Saturday, November 23, 2019

Better Educated Beyond the Ring Road now More Vocal about Civil Rights than Muscovites Are, Gudkov Says

Paul Goble

Staunton, November 20 – A new Levada Center poll finds that Russians are ever more frequently talking about civil rights (, but Lev Gudkov who heads the Center says that the most intriguing findings of the new survey are that there is a growing difference between Moscow residents and those beyond the ring road.

While both are angry, he tells Andrey Polunin of Svobodnaya pressa, those most likely to talk about the need for various freedoms and social guarantees are “more educated people but who live in the provinces.” In the poll, it is they and not those in Moscow who lead in this regard (

And while people who are middle aged are the angriest about the situation they find themselves in, Gudkov continues, it is the young who are especially inclined to speak out about rights and the provision of civic services. The right to a dignified life and to medicine are things older and less educated people speak about, but again more in the provinces than in Moscow.

Compared to the rest of the country, the survey showed that Muscovites are more concerned about courts that are just and freedom of speech.
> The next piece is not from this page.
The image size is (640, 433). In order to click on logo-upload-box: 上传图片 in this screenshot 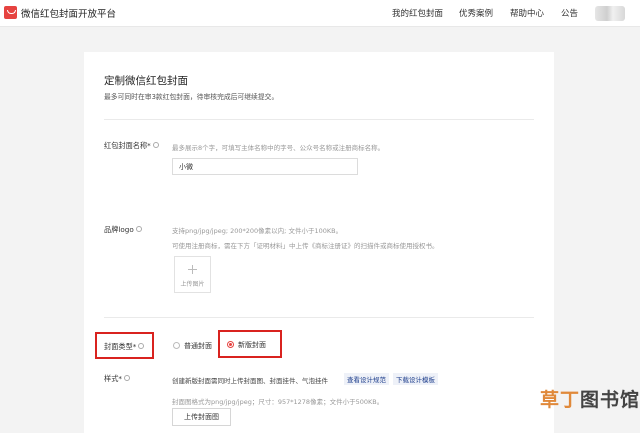, I will do `click(192, 274)`.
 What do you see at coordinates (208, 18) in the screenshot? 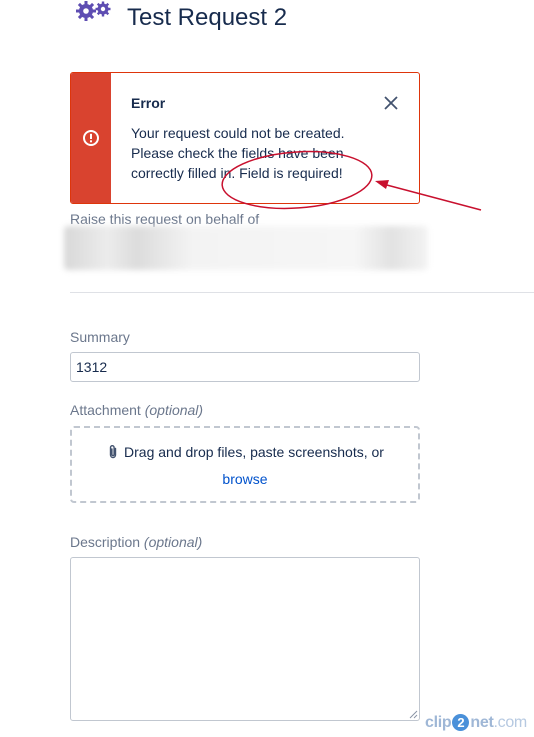
I see `page-title: Test Request 2` at bounding box center [208, 18].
So far, however, much of this anger is “diffuse and not very concentrated,” but it is clear that ever more groups of Russians are angry and concerned about their rights.

Gudkov says that in his view, “the authorities have a poor idea about what Russian society is now, and they hope that purely repressive policies and demagoguery will extinguish the anger and dissatisfaction.” But the pollster says, “the Kremlin simply isn’t in a position to react to these new phenomena.”

One of Gudkov’s colleagues, sociologist Karina Pipiya adds that just because people are angrier and more inclined to list things they want, “this does not mean that protest activity is growing.”  But it does mean, she argues, that “the situation is becoming dangerous for the Kremlin.”

            Like other analysts, she points out that “by itself, a worsening of conditions in the country if it takes place gradually does not increase the level of protest activity.” For example, Polunin comments, “today, families with children who live in mid-sized and smaller cities can’t accord meat, fish, cheese of sausages.”

            And their situation is deteriorating because inflation is hitting such foodstuffs far harder than it is affecting the price of luxury goods.  “More than that,” the Svobodnaya pressa commentator continues, “in Russia, the poorer the citizens, the firmer the powers that be,” as the 1996 presidential election showed.

            “Yes,” he concludes on the basis of his conversations with Gudkov and Pipiya, “the Kremlin’s base of support is narrowing and voters are increasingly negative toward candidates from the party of power. The problem is, however, that people do not see any politicians or parties who could satisfy their demands.”